Irrespective of how you voted, the election of a majority government has brought some stability to the sector across the UK.
There are, however, some residual concerns about the new administration’s plans to kickstart the housing market in London and its potential impact north of the border.
It would be worrying if the Chancellor, Sajid Javid, opted for over-generous tax giveaways aimed at the south-east without giving due consideration to how they might affect the rest of the country.
His vaunted £500,000 starting threshold for an English Stamp Duty and Land Tax (SDLT), for example, might be helpful in boosting property sales in London and the south east but would not be helpful here.
A senior industry figure warned this week that allowing London property prices to dictate the new threshold would create a two tier system, effectively collapsing the Scottish property market which already has the highest stamp duty rate - known as Land and Buildings Transaction Tax (LBTT) - in the UK.
The Scottish Government introduced the LBTT as a copycat measure for a similar levy introduced by the Conservative Government at Westminster in 2015.
It imposes a charge of 2% on homes worth more than £145,000 up to 12% on those which sell for more than £750,000. Buyers of holiday homes, buy-to-let properties and other second homes are charged an additional 4% under the Additional Dwelling Supplement (ADS).
In Scotland the market is entirely different from London and the south-east; houses are more affordable compared with average earnings and there’s a shortage of rental property.
In the major cities such as Glasgow, it can be difficult to secure a rental property. Students, professionals, foreign nationals and those on benefits are all competing for the same available rental lets.
The LBTT had an inglorious start with ministers being forced to revise projected revenues up to 2021 from £1.8bn to £962m, a drop of 46%.
Any school pupil studying economics will tell you that when taxes rise, consumers change their behaviour accordingly, so it was no great surprise that many homeowners, faced with a massive increase in the cost of moving to a new house, opted to stay put.

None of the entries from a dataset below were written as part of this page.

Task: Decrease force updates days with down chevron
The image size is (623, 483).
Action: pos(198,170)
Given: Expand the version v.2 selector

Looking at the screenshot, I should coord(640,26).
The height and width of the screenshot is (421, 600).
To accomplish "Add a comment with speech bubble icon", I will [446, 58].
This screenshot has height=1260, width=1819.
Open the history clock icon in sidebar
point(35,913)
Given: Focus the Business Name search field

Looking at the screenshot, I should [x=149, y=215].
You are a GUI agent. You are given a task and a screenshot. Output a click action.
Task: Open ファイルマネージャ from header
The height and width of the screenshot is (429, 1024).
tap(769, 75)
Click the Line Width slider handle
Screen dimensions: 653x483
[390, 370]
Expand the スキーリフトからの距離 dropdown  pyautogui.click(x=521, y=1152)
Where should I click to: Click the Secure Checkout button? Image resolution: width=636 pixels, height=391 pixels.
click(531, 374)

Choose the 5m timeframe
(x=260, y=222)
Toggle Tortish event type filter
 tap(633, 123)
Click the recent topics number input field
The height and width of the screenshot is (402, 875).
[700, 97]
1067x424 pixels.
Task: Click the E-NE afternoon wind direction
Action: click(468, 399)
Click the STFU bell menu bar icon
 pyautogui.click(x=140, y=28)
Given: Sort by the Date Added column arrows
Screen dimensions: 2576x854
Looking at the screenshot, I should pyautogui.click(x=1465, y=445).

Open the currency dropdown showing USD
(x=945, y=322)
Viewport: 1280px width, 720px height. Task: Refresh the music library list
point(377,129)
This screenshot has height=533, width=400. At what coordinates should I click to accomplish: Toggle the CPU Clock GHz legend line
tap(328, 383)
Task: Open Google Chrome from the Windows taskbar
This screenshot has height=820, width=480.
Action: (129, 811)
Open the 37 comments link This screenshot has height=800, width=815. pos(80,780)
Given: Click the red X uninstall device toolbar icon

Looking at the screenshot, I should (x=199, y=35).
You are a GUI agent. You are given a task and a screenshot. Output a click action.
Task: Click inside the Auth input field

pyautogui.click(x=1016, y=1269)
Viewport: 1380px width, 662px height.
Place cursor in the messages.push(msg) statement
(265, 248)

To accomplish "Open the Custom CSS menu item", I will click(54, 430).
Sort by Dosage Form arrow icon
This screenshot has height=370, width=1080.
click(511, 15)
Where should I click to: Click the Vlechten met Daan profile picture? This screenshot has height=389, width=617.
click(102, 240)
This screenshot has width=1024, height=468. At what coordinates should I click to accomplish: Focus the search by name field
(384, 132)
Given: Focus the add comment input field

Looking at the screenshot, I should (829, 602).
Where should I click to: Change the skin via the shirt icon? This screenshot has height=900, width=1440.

The greatest negative impact was on the purchase of second homes and buy-to-let properties. Tax revenues are small compared with the high risks of restricting liquidity in the buy-to-let market and the knock-on effects on other businesses that rely on a buoyant property market.
Some landlords with highly geared portfolios made losses and were in the position of having to pay tax on those losses. This has happened at a time when they had to weather changes to the Private Housing (Tenancies) Bill, based on improving tenant rights with no consideration for the financial risks and challenges faced by landlords from rogue tenants.
Many landlords took the view that they’d had enough. The LBTT and the 4% ADS are part of a bigger picture which also includes significant reductions in mortgage interest relief and the removal of 10% ‘wear and tear’ relief.
With any further reduction of available lets in the private rented sector, the Scottish Government will be forced to meet that housing shortage at considerable cost to taxpayers.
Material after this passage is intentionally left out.